Socrate est l’homme du doute, il cherche les fondements de son actions et de
ses croyances, mais aussi l’homme de la certitude, celle que la vérité existe
et que l’homme peut l’atteindre.
Éducation
socratique :
Elle est une éducation basée sur la
conviction que tout être adulte est rationnel, capable d’apprendre. Elle
définit aussi l’acte d’apprendre comme un processus où l’apprenant est actif et
non passif. Le dialogue est au cœur de ce processus.
Socrate
sera condamné à mort pour avoir apparemment corrompu la jeunesse athénienne
avec ses pratiques et ses idées.
Comme
le dira Jean Brun : «le procès de Socrate c’est le procès fait à la pensée
qui recherche, en dehors de la médiocrité quotidienne, les problèmes
véritables» (Socrate, Paris, PUF, 1992, p. 38).
PLATON
Qui
était-il ?
Un disciple de Socrate !
Né en 427 et mort en 347 av. J.-C.
Il a donc environ 28 ans quand
Socrate meurt.
Platon
veut aller plus loin que Socrate car sa mort est selon lui l’échec non pas de
sa pensée mais de son éducation : le dialogue ne suffit pas.
Platon
va lier étroitement politique et éducation : son ouvrage La République.
Réformer
la société, sortir de la crise de la culture, nécessite la création d’un être
nouveau.
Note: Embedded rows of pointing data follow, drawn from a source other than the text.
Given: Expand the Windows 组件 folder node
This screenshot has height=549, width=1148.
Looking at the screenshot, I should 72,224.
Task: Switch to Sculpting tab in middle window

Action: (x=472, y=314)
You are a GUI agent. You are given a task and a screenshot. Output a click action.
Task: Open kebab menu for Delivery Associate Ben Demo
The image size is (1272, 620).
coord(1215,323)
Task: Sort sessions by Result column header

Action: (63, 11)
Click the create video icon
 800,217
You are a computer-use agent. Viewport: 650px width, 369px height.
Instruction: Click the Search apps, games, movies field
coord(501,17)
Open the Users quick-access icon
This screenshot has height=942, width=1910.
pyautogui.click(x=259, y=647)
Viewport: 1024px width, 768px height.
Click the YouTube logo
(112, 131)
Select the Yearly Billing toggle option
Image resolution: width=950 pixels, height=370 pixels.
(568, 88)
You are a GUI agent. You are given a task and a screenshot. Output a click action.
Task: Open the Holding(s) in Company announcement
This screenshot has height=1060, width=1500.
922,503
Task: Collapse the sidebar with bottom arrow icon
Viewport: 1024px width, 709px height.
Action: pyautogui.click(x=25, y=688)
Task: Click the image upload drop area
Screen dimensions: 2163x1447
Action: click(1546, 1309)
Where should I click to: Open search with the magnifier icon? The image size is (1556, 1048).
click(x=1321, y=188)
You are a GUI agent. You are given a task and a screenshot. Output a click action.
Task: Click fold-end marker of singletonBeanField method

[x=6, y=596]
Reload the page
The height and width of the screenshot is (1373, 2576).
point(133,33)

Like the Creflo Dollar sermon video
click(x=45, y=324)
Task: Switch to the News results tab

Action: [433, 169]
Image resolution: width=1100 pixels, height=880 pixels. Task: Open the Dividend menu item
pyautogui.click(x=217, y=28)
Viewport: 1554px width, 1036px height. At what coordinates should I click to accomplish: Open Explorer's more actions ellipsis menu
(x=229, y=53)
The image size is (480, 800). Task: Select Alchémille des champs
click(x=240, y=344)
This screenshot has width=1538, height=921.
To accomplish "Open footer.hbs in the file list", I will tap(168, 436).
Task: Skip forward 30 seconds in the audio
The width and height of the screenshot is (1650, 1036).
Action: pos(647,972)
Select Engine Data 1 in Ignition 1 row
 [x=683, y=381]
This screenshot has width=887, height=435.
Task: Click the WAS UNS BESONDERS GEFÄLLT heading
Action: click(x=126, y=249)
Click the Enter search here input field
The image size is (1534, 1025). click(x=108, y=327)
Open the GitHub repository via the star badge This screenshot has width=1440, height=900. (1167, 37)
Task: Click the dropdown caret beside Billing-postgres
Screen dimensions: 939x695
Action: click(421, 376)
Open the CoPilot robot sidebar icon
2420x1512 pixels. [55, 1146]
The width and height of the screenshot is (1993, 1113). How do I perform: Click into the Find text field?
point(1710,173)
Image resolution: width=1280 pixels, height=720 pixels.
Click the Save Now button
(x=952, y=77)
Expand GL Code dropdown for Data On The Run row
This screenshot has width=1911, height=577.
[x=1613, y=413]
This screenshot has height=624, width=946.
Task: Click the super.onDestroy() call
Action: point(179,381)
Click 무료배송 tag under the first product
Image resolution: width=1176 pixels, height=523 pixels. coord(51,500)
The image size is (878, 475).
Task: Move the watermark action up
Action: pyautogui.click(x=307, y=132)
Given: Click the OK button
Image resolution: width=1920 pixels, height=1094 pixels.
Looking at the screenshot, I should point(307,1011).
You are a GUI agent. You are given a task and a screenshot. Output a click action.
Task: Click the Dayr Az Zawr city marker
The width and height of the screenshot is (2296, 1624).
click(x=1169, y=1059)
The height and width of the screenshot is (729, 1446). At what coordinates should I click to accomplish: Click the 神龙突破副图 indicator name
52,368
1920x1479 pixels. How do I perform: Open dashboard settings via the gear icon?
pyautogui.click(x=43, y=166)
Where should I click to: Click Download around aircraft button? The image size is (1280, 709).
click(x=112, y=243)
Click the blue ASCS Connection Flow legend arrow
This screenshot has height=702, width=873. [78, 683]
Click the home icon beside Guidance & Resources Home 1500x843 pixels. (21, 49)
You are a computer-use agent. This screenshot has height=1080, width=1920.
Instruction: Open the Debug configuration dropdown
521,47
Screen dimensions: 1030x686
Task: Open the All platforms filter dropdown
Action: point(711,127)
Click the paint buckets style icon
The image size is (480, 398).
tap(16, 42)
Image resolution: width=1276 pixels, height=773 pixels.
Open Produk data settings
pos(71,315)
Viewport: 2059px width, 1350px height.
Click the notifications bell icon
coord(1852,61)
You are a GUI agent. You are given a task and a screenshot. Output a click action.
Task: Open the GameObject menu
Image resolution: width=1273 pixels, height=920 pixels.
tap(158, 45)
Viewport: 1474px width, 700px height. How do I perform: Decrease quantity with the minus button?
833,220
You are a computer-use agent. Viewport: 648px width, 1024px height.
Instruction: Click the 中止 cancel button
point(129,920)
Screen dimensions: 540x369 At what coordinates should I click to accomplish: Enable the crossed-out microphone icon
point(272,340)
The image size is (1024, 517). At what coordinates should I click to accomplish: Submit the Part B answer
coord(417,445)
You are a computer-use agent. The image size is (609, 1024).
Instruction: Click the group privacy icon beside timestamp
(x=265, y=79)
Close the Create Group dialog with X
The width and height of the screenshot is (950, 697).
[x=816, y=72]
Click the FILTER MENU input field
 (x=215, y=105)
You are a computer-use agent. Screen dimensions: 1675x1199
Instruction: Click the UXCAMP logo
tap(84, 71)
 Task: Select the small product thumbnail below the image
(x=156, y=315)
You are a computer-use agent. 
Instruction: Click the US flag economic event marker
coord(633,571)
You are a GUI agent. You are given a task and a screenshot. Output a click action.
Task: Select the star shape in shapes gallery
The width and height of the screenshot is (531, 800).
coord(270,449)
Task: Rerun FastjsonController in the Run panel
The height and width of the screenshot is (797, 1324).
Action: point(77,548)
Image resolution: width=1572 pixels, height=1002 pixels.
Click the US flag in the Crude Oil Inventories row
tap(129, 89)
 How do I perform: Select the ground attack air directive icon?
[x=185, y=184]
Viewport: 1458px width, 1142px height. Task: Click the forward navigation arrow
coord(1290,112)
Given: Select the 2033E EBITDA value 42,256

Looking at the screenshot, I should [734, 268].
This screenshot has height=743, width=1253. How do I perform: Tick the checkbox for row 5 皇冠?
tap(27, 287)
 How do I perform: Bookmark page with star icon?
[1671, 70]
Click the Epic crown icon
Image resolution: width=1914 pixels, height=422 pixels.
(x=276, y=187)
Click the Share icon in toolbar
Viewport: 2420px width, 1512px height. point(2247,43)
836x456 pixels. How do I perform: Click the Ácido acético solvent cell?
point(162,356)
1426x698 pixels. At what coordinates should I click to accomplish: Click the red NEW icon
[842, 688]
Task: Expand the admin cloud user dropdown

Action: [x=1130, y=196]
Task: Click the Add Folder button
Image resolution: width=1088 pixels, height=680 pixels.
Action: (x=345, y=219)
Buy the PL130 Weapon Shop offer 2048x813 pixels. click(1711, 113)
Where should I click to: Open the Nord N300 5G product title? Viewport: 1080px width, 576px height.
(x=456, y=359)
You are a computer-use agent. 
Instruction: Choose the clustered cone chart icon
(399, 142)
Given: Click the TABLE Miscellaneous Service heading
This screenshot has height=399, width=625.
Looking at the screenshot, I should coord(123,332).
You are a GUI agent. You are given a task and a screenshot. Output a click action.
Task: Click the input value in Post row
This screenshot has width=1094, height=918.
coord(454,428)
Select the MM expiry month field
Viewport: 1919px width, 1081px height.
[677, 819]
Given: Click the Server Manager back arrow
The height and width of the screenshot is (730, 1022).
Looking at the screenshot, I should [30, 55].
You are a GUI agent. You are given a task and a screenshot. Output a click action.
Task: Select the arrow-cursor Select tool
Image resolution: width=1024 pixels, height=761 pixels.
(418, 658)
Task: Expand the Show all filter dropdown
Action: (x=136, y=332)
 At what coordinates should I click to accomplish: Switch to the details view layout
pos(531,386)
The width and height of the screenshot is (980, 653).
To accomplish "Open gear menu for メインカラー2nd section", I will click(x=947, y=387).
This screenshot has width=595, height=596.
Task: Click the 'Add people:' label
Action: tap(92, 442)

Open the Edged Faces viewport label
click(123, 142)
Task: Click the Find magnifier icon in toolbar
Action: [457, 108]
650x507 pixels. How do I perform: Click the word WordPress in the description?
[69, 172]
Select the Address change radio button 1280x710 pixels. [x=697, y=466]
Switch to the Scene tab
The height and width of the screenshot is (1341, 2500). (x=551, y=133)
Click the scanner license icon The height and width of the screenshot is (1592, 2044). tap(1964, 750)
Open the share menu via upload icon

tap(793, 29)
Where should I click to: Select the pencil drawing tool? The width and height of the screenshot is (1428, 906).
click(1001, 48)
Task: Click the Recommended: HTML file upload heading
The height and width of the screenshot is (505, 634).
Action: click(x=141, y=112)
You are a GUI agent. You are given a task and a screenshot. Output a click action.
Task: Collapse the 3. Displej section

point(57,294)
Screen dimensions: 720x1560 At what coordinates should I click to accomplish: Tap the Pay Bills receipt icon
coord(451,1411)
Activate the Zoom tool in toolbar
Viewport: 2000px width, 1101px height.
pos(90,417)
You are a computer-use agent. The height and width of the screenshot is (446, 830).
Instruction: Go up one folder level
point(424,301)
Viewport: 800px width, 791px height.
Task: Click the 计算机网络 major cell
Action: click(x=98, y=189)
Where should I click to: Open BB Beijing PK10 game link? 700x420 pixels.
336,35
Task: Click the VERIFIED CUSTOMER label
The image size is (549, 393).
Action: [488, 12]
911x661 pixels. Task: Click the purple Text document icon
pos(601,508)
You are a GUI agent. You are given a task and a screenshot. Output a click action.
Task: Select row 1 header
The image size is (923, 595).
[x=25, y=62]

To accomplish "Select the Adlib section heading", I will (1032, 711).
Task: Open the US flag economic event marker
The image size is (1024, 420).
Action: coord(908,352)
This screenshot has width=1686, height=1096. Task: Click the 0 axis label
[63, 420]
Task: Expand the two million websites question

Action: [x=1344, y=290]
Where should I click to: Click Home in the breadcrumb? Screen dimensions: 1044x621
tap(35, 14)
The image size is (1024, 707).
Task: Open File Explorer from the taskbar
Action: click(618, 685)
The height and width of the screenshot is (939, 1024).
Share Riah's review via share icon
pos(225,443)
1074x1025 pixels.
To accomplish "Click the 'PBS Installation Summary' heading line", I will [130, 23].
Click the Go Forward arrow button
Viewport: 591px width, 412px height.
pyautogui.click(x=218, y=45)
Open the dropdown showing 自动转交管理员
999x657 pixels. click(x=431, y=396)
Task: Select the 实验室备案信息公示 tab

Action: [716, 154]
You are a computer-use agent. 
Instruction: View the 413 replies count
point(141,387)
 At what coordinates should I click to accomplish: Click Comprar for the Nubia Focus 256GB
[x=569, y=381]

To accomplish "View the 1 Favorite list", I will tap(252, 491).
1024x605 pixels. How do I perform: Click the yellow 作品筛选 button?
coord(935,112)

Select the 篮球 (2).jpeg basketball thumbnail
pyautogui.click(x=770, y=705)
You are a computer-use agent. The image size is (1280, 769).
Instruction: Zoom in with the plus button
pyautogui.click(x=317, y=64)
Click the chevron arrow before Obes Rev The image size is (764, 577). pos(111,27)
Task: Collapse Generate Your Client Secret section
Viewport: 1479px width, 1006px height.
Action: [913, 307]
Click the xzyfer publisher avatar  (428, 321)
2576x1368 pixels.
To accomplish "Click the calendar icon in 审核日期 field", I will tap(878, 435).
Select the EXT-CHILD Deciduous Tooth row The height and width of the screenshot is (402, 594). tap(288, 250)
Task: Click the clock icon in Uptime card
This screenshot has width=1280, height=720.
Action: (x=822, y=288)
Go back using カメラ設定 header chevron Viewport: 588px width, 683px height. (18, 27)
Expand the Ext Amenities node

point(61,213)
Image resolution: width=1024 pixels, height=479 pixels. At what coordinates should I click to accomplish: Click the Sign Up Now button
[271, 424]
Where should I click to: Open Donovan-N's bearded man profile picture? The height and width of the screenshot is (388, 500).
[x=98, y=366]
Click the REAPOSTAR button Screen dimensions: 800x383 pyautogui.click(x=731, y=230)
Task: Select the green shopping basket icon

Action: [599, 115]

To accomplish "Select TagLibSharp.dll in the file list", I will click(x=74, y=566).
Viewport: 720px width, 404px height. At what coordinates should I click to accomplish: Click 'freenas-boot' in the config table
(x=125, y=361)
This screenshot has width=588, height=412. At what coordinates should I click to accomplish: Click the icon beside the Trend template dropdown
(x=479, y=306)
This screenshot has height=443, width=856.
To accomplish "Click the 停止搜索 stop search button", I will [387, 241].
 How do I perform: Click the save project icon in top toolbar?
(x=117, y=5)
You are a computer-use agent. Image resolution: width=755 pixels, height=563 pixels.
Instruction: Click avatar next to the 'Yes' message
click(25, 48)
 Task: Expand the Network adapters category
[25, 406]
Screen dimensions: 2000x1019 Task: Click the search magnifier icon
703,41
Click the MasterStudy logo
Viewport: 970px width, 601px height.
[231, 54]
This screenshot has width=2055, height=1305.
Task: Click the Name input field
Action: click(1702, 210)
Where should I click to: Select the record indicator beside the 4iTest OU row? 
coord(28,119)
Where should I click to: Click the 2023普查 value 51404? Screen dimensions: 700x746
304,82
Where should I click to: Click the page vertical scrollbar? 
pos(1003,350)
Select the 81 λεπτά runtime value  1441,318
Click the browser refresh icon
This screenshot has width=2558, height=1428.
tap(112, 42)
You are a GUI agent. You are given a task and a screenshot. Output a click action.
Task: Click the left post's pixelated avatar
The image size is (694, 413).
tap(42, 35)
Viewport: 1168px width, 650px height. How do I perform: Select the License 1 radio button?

Or, cet être neuf ne peut émerger que par l’éducation.
Mieux
on éduque, moins on a besoin de coercition.
Son
système philosophique : (la dualité du monde)
Il existe 2 mondes : le nôtre
et celui des Idées ou essences.
La connaissance véritable porte non
pas sur le contingent mais sur l’absolu.
Ensuite, l’absolu c’est ce qui ne
change pas.
Ce qui ne change pas ce sont les
Idées pures (le Beau, le Bien, etc.).
Le seul savoir qui compte vraiment
c’est celui qui porte sur les essences.
La connaissance véritable est donc
purement contemplative.
Donc,
qu’est-ce que connaître ?
C’est répondre à un appel vers
l’élévation, c’est un acte passionnel.
La
nature de l’éducation :
Un processus de
libération qui va des connaissances purement sensorielles vers les Idées pures.
But
de l’éducation :
Vaincre les passions du corps pour
laisser éclore la pensée rationnelle.
Méthode
éducative :
Un long processus d’apprentissage
qui comporte différents paliers où l’individu en formation voit graduellement
ses croyances remises en question, où il vit des expériences de rupture (mythe
de la caverne).
Programme
complet :
Platon est le 1er penseur
occidental à concevoir un programme éducatif allant de l’enfance à l’âge
adulte.
Méritocratie :
Tous seront
éduquer (garçons et filles, riches et pauvres). Le mérite seul déterminera les
statuts et vocations.
Le
savoir de l’enseignant :
Il ne sera plus seulement celui du
savoir parler des Sophistes ou du savoir argumenter de Socrate mais plutôt un
savoir objectif basé sur la contemplation des essences.
Changement
dans l’activité éducative :
Elle cesse
graduellement de n’être qu’un modèle de communication pour devenir un véritable
programme cognitif. L’accent ne porte plus sur la relation entre 2 individus
mais sur un triangle : l’enseignant, l’étudiant, le savoir.
CONCLUSION
Une éducation morale :
En
s’interrogeant sur les finalités de la connaissance et de l’éducation, Socrate
et Platon ont cherché non pas seulement à connaître les objets mais aussi à
connaître ce qui est et ce qu'est le Bien. Ainsi, leur enseignement vise en quelque
sorte à identifier les savoirs qui doivent diriger notre conduite.
Or,
pour eux, connaître le Bien c’est obligatoirement le vouloir car la
connaissance du bien n’est pas seulement représentation d’un objet mais aussi
conscience d’une valeur.
En
effet, nul ne peut vouloir ce qu’il juge contraire à ses intérêts, ce qu’il
croit sincèrement comme mal.
Ainsi,
pour Socrate et Platon, la volonté est déterminée par la connaissance :
celui qui connaît le vrai Bien voudra le vrai bien. Connaissance
et vertu sont donc liées.
Quelques références
1- Brun, J. (1992), Socrate, Paris : PUF. 2- Châtelet,
F. (1965). Platon. Paris : Gallimard. 3- Delattre, M. (1998). Platon. Paris : Quintette. 4- De Romilly, J.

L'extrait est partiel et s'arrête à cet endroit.